Erzgebirgsgarten - ein denkmalgeschützter Privatgarten für alle

Während in Leipzig und anderen größeren Einrichtungen feste Strukturen den Betrieb sichern, steckt hinter dem Erzgebirgsgarten in Großrückerswalde vor allem Eigeninitiative. Der denkmalgeschützte Privatgarten mit rund 4.000 Quadratmetern Fläche wird derzeit zu einem Schaugarten erweitert. Verantwortlich dafür ist Oliver Richter, der die Anlage weitgehend selbst pflegt. "Aktuell laufen Arbeiten an Wegen und Pflanzenbeschilderungen", sagt Richter. Dafür gab es eine Förderung der EU von 15.000 Euro. 

Der mehr als 100 Jahre alte Garten trägt das Zertifikat der europäischen Naturgarten-Initiative "Natur im Garten". Chemisch-synthetische Pflanzenschutzmittel oder künstliche Dünger werden vermieden. Statt streng gestalteter Anlagen setzt Richter auf Artenvielfalt und Naturnähe. Neben Pflanzen gehören Wildbienenhotels und Fledermäuse zum Konzept. Die Saison beginnt Anfang März mit Zehntausenden Frühblühern. Laut Richter wurden in den vergangenen 20 Jahren mehr als 100.000 Blumenzwiebeln gesetzt. 

"Später folgen die heimischen Himmelschlüsselchen, die früher auf den angrenzenden Wiesen zahlreich vertreten waren, aber durch intensive Landwirtschaft verdrängt wurden", erklärt Oliver Richter. Auch viele Veilchen und Wildtulpen zählt er auf. Im Sommer sollen neue Duftrosen und trockenheitsresistente Pflanzen dazukommen. Geöffnet ist der Garten vor allem samstags, der Eintritt erfolgt auf Spendenbasis. Der Erzgebirgsgarten gehört zu einer denkmalgeschützten Fabrikantenvilla aus der Zwischenkriegszeit und wird seit Jahren für die Öffentlichkeit zugänglich gemacht.

Bibelpflanzen und Gemeinschaftsbeete im Landkreis Bautzen

Im Bibelland Oberlichtenau (Landkreis Bautzen) wachsen Pflanzen, die in der Bibel erwähnt werden, darunter Feige, Granatapfel und verschiedene Kräuter. Die Anlage versteht sich als Freilichtmuseum, das Pflanzenwelt und Szenen aus dem biblischen Alltag verbindet, erläutert Susanne Förster vom Christlichen Verein Oberlichtenau-Pulsnitz. "Zu sehen sind etwa ein römisches Felsengrab oder ein Beduinenzelt."

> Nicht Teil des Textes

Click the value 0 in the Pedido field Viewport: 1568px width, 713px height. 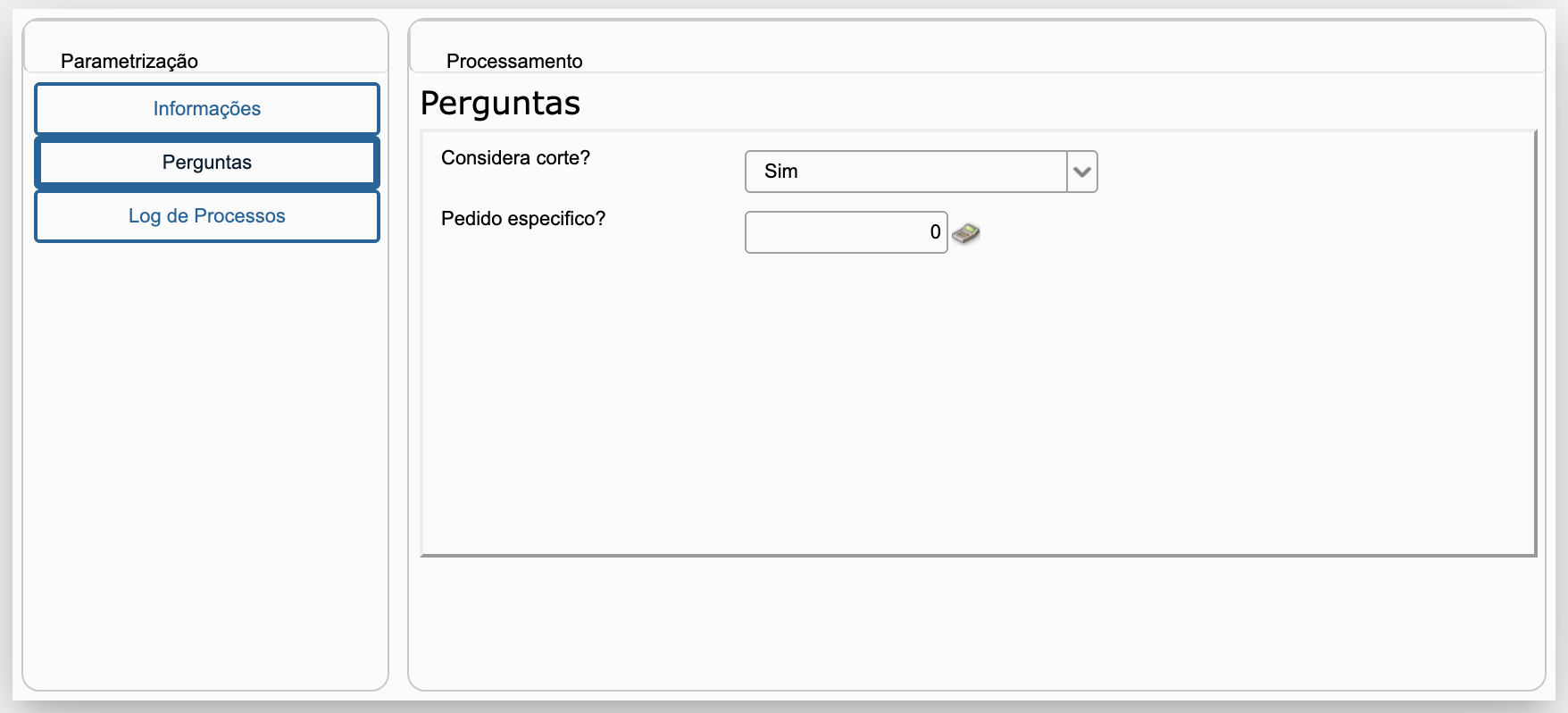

Das Gelände ist in der Regel wochentags zugänglich, der Eintritt erfolgt über eine Kasse des Vertrauens. Die Anlage wurde 2005 eröffnet und wird von dem Verein ehrenamtlich betreut. Rund 3.000 Menschen besuchen das Gelände den Angaben nach jedes Jahr. Derzeit bereitet sich das Bibelland auf den "Tag der Parks und Gärten" am 31. Mai vor. Dazu werden zahlreiche Besucher erwartet.

Mitmachgarten in Chemnitz

Ein ganz anderes Konzept verfolgt der Mitmachgarten "Gartenutopie" in Chemnitz. Auf einer rund 2.500 Quadratmeter großen ehemaligen Brachfläche hat Initiator Rajko Nestler vor rund zehn Jahren einen offenen Gemeinschaftsgarten geschaffen. "Das war eine vermüllte Fläche, heute ist es ein kleines Gartenidyll", sagt er. Seit 2015 wird dort gemeinsam Gemüse angebaut – von Tomaten über Bohnen bis zu Kräutern. 

Rund 20 Menschen bewirtschaften die Fläche inzwischen regelmäßig. Jedes Jahr kommen neue Interessierte hinzu. Obstbäume und Brombeerhecken werden gemeinschaftlich genutzt. Mittwochs ab 16.00 Uhr ist "offener Garten" für Besucher, berichtet Nestler. Das Projekt versteht sich als niedrigschwelliger Treffpunkt für unterschiedliche Menschen und hat inzwischen ähnliche Initiativen in Chemnitz inspiriert.